Share

Istri Yang Telah Kembali

“Kita bahas nanti. Sekarang aku harus pergi kerja dulu.”

Dengan suaranya yang berat dan angkuh itu, sang pria akhirnya lebih dewasa. Hal itu saja entah kenapa langsung cukup mampu untuk mengintimidasi Anggun. Sehingga membuatnya langsung tergagap dan tak tahu harus bilang apa.

Apalagi ketika pria itu lantas berjalan ke arahnya. Anggun langsung merasa terancam, sehingga membuatnya mundur secara naluriah. Tentu saja masih sambil memegangi selimut di tubuhnya erat-erat agar tidak merosot dan mempertontonkan tubuh polosnya.

Namun….

Pria itu ternyata tidak menghampirinya, melainkan melewatinya begitu saja. Anggun malah panik lagi karena menyadari ia mungkin akan pergi begitu saja dan meninggalkannya. Sehingga dengan cepat diraihnya lengan pria itu.

“B-Biarkan saya pergi.” Anggun berkata dengan menggigil. “S-Saya nggak tahu apa yang telah terjadi semalam, serta… saya tidak akan mencari tahu soal Anda atau melaporkan polisi. Tapi… tapi… biarkan saya perg—“

“Semalam? Memangnya apa yang terjadi semalam?”

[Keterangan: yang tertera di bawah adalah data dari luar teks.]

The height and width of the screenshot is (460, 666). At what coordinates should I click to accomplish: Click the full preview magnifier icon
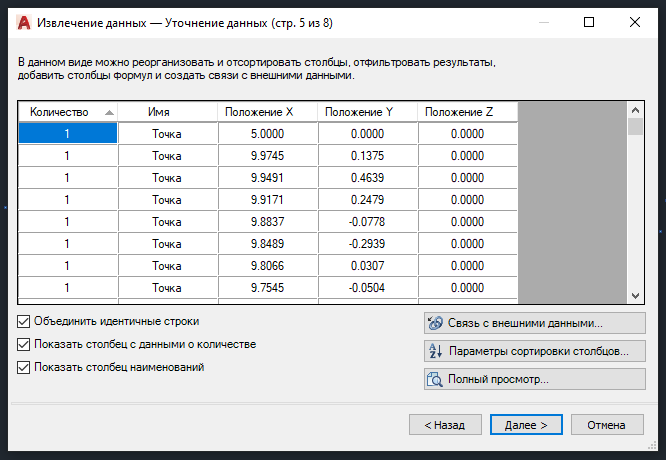click(x=435, y=379)
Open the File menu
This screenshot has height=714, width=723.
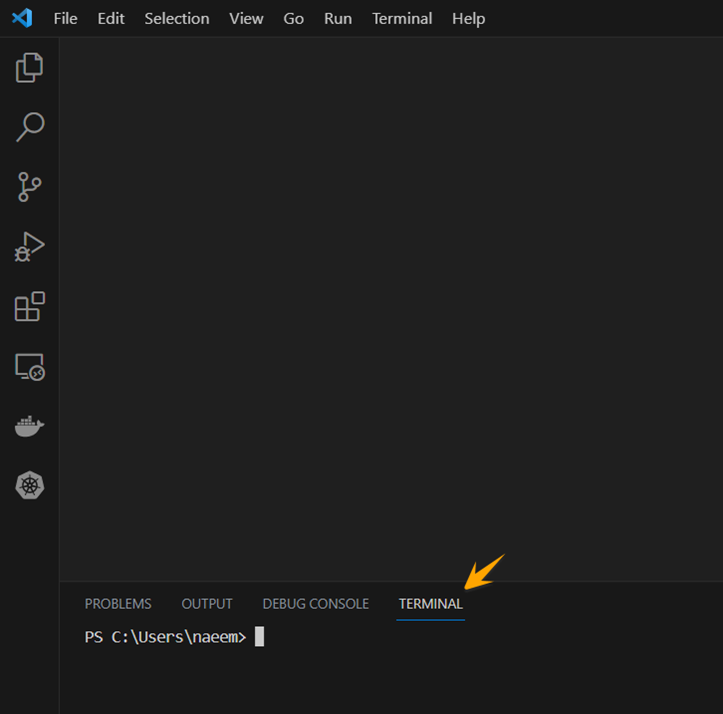tap(65, 18)

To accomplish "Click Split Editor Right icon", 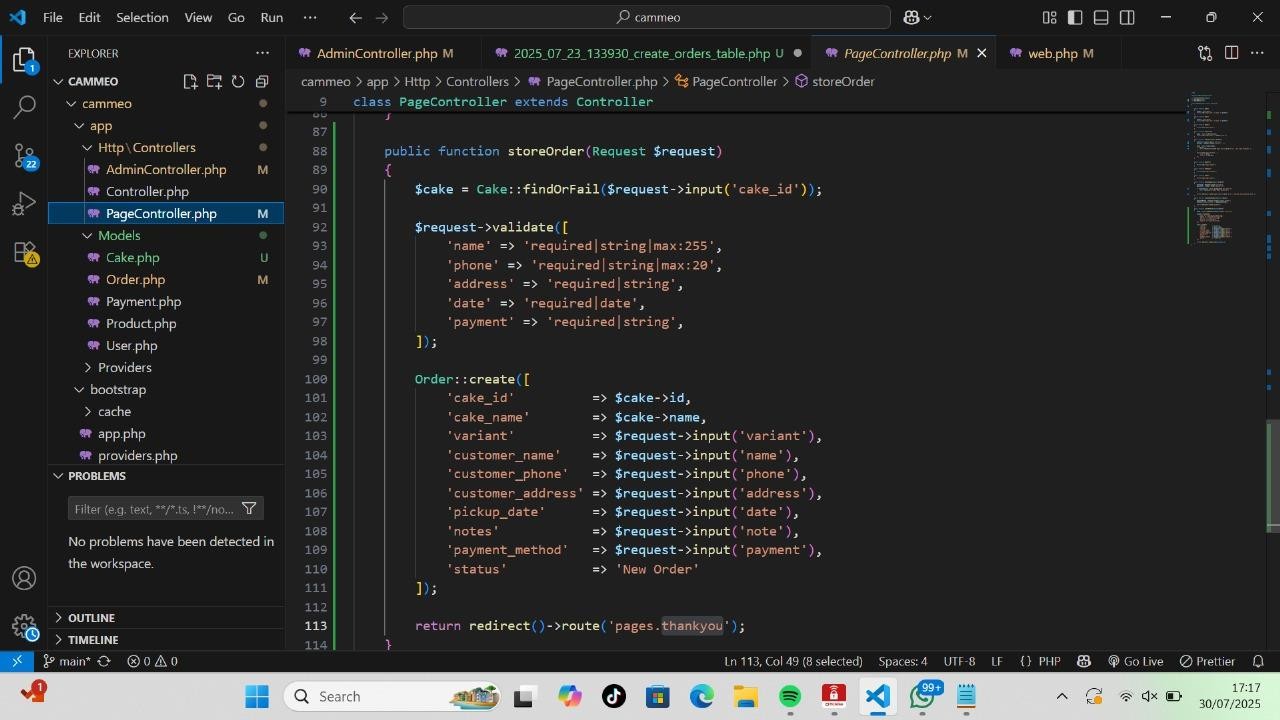I will point(1231,53).
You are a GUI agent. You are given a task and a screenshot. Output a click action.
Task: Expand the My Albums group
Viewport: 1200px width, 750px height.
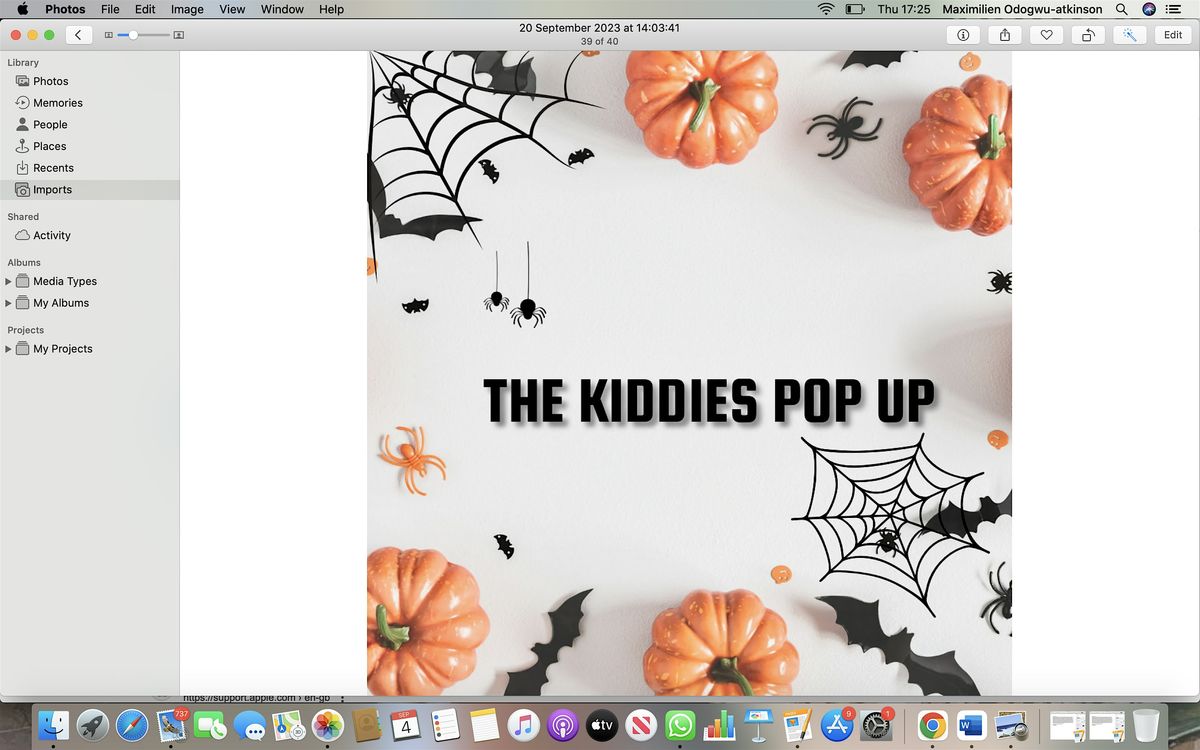click(x=9, y=303)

Pria itu malah balas bertanya padanya. Anggun jadi tergagap, karena nyatanya dia juga tak tahu jawabannya.

Kedua mata yang sangat tajam itu sempat memandang kedua bola mata Anggun dengan lebih lama, sebelum menurunkan pandangannya ke bawah. Anggun sadar kalau gerakannya yang tadi meraih lengan pria itu membuat selimut penutup tubuhnya sedikit melonggar. Sehingga menampakkan sedikit bagian dadanya dari sudut pandang pria itu berdiri.

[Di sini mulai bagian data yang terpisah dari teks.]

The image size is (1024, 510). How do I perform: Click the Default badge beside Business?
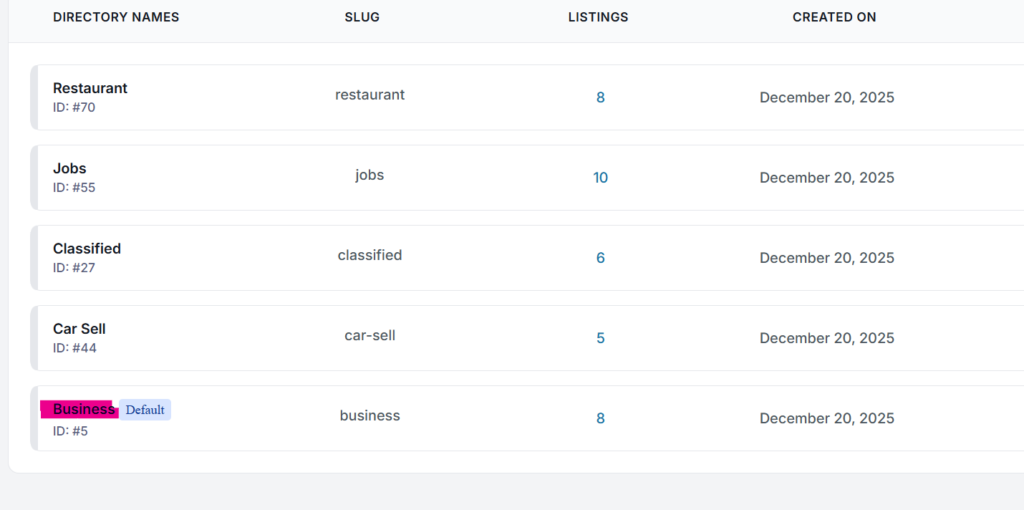145,409
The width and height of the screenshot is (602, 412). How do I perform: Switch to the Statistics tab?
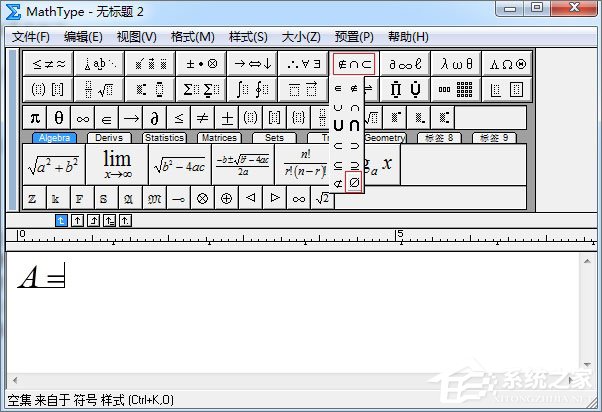(164, 138)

Anggun langsung dengan cepat melepas pegangannya tadi, lalu merapatkan kedua tangan di dada untuk menyembunyikan aibnya itu. Walau dia tahu kalau itu tak cukup untuk menyembunyikan rasa canggung dan malu yang dia rasakan saat ini.

“Semuanya kita bicarakan nanti sepulang aku bekerja. Di saat itu… aku akan menjawab semua pertanyaanmu.”

“Tapi—“

“Sarapan sudah disediakan di atas meja makan.” Ia memotong lagi ucapan yang hendak Anggun keluarkan. “Aku tahu kamu mungkin takut untuk menyantapnya. Namun kuyakinkan kalau tidak ada racun atau zat-zat aneh yang dibubuhkan di dalamnya, sehingga tak perlu khawatir. Tapi terserah sih kamu mau percaya atau tidak. Kamu mau makan atau tidak.”

“Bukan itu yang saya inginkan tapi—“

“Tanpa seizinku kamu tak akan bisa keluar dari sini.” Ucapannya dipotong lagi. “Tempat ini ada di ketinggian 210 meter, di mana sebagian besar didindingi oleh kaca anti pecah yang tak akan bisa dihancurkan walau dihantam dengan batu atau benda-benda keras lainnya. Jadi kusarankan agar kamu tidak melakukan hal-hal bodoh seperti berteriak, karena tidak ada yang akan mendengarmu apalagi datang membantu. Jadi jangan membuang tenaga untuk hal yang tak perlu dan nikmati saja fasilitas yang ada.”

“Mana mungkin aku bisa—“

“Seluruh kebutuhanmu juga telah disediakan, silakan cari saja di sekitaran rumah ini. Namun… untuk saat ini saya belum bisa memberi kamu pakaian untuk alasan tertentu. Jadi kamu bertahanlah dengan semua ini dulu.”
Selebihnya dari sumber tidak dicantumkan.